One year, the water pump
died just outside Kayenta, and dad dropped the car into neutral and
barely coasted into the motel/restaurant town of Tsegi Park. Holed
up in a modular motel with thin sheets of wood paneling serving as
walls, we were forced to wait a few days while a Japanese auto part
found its way into a box and drove itself up from
Flagstaff.
As we squandered
precious vacation time, the climate was ripe for a family blowout.

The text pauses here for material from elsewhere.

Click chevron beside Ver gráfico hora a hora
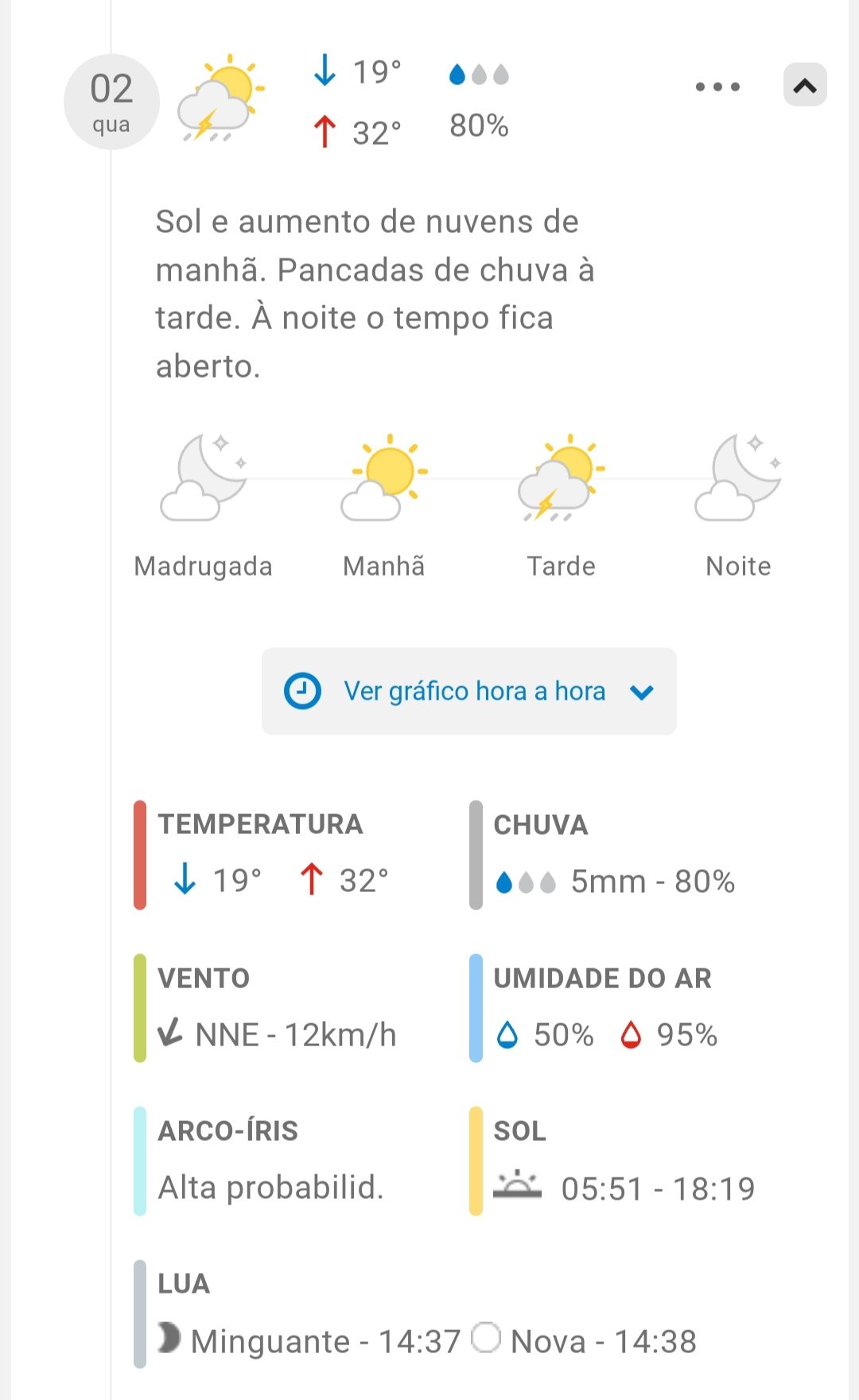The width and height of the screenshot is (859, 1400). 642,692
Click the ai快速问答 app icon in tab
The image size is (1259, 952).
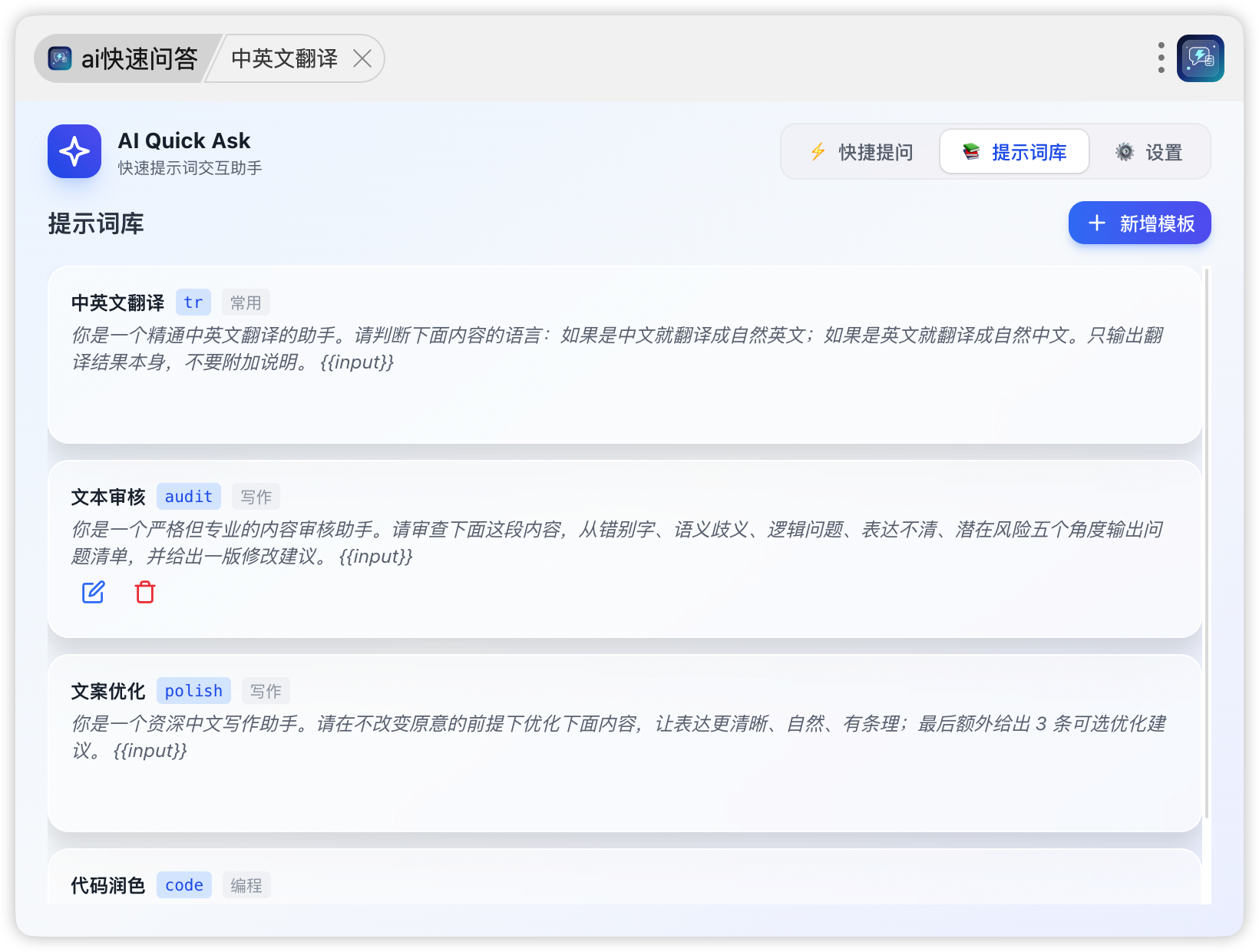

Luckily, my dad managed to defuse the situation between pay-phone
calls. Shaking me and my brother off his leg, he pointed us in the
direction the deep sandstone canyon behind the motel. It was the
kick in the ass we needed, and we dropped down a steep water hewn
slide into the canyon's gut.
Over the course of two
days, we probed that red chasm in and out, following its sublime
curves to side canyons, glimpsing alien plant life and eventually
stumbling upon three separate intact ruins. My dad's desert
odysseys suddenly made perfect sense, and from then on our eyes saw
the hogans and alcoves rather than trading posts and cheap
motels.
As for myself, I'm
giving myself a kick in the ass and working on getting my fathering
abilities in line before this Sunday. As you read this, my wife
Rachael, my daughter Skyler and I are crammed into an overloaded,
overheated car taking the slow road to my 1-year-old's first river
trip. Weather forecasts are pointing toward temperatures in the
mid-90s and bug season is likely to be at a peak, but we should
have the canyons to ourselves.
Who knows? When we
arrive back in Durango for Father's Day, maybe I'll even be able to
tell Rachael about that 1982 Subaru I've had my eye on.